Several prominent coaches, including Kentucky’s John Calipari, have suggested the NCAA set up a bubble-type environment for the NCAA Tournament come next spring, and Gavitt has said they’re exploring the option, though it must fit within “the college environment.”
"[A bubble for the NCAA Tournament is something] we've been talking about and studying for some time, since the NBA shared their plan," Gavitt told ESPN recently. "We've had a chance to see its execution. We know that it works."
It’s good news they’re planning ahead months in advance, something it doesn’t appear the Big Ten and some other conferences did before punting on college football.
There's much more confidence that college basketball will be closer to normal this winter than what we’ve seen for fall sports. Here’s hoping that’s the case.
Austin Fox — Sell
The odds of the college basketball season starting on time in early November seem very slim … at best. Michigan is slated to tip off its 2020-21 campaign on Nov. 10 against Georgia State, but we'll already predict that it won't happen.
It's also worth noting that two of U-M's biggest non-conference games — a Nov. 14 trip to Oregon and a Dec. 5 showdown against Kentucky in London — have both been canceled as well.
We'll take this notion a step further and project that all of Michigan's non-conference games get canceled. A start date on or around Jan. 1 seems to be the best case scenario right now for the Big Ten, with only league games getting played.
This whole virus debacle certainly won't be entirely gone by the time the calendar turns to 2021, but it will hopefully have died down enough to allow the college basketball season to start.

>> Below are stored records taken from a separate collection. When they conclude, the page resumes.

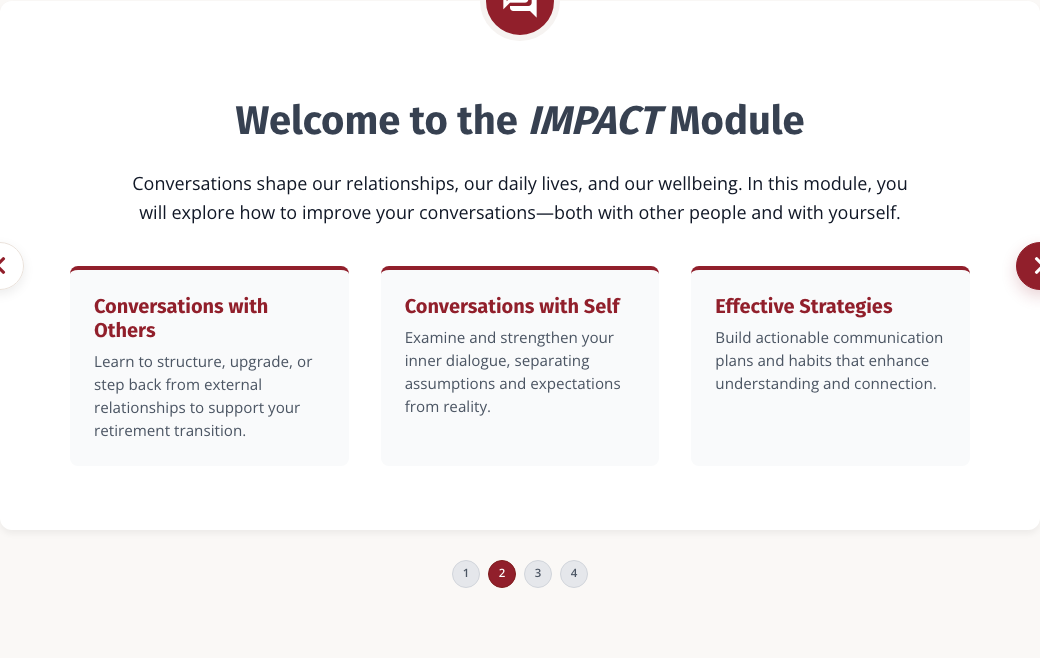The width and height of the screenshot is (1040, 658).
Task: Open the Effective Strategies heading
Action: [x=803, y=306]
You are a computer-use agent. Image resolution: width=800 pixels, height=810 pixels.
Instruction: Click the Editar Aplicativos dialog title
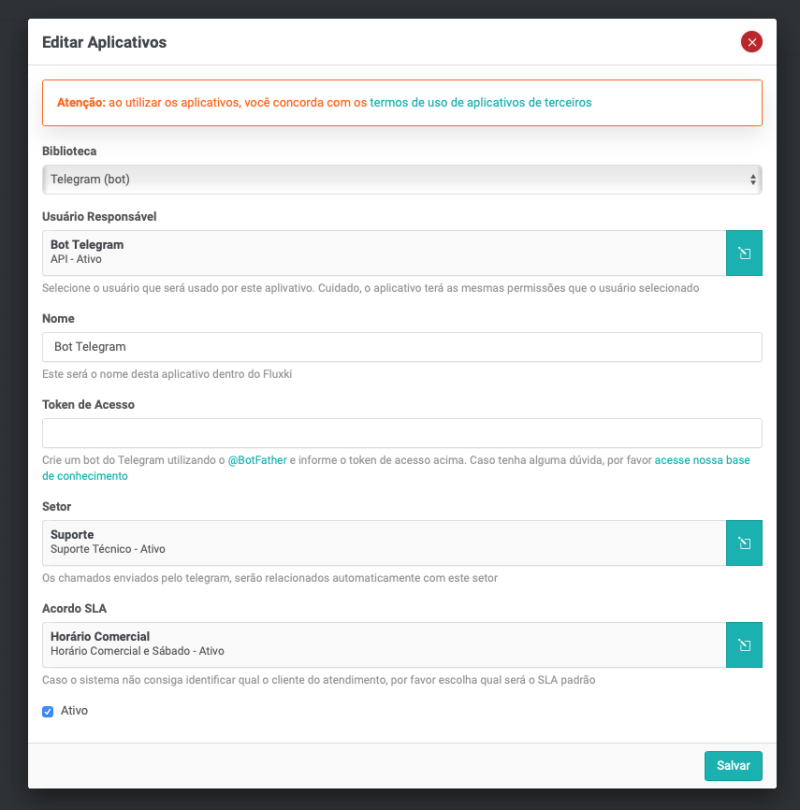click(x=104, y=43)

Whether or not the ACC, Big 12 and SEC are able to pull off successful football seasons this fall could speed up the process and influence collegiate decision makers around the nation, most notably cancel-happy Big Ten Commissioner Kevin Warren.
A complaint that some have had with college basketball in recent years has been the high number of non-conference games Power Five teams play against lesser opponents, with some deeming these contests as 'borderline-meaningless.'
Decision makers in the league probably wouldn't have too difficult of a time wiping out these non-conference affairs and settling for a league-only slate in the Big Ten this winter.
The Ivy League, for example, has already taken this route, stating it won't play any basketball games before Jan. 1. When considering how toxic things are right now in the Big Ten offices and how 'cautious' the league is being (that's what they want you to think) here in mid-August, it's hard to imagine their mindset will have changed enough in less than three months to allow the Big Ten to begin basketball action.
Potentially putting collegiate teams in one specified location is an idea that has been thrown around as well (like Sayfie mentioned above), but the Big Ten has already shown with football it isn't willing to go the extra mile to try and make things work.
If the conference isn't willing to do whatever it takes to make football work, it sure as heck isn't going to with basketball.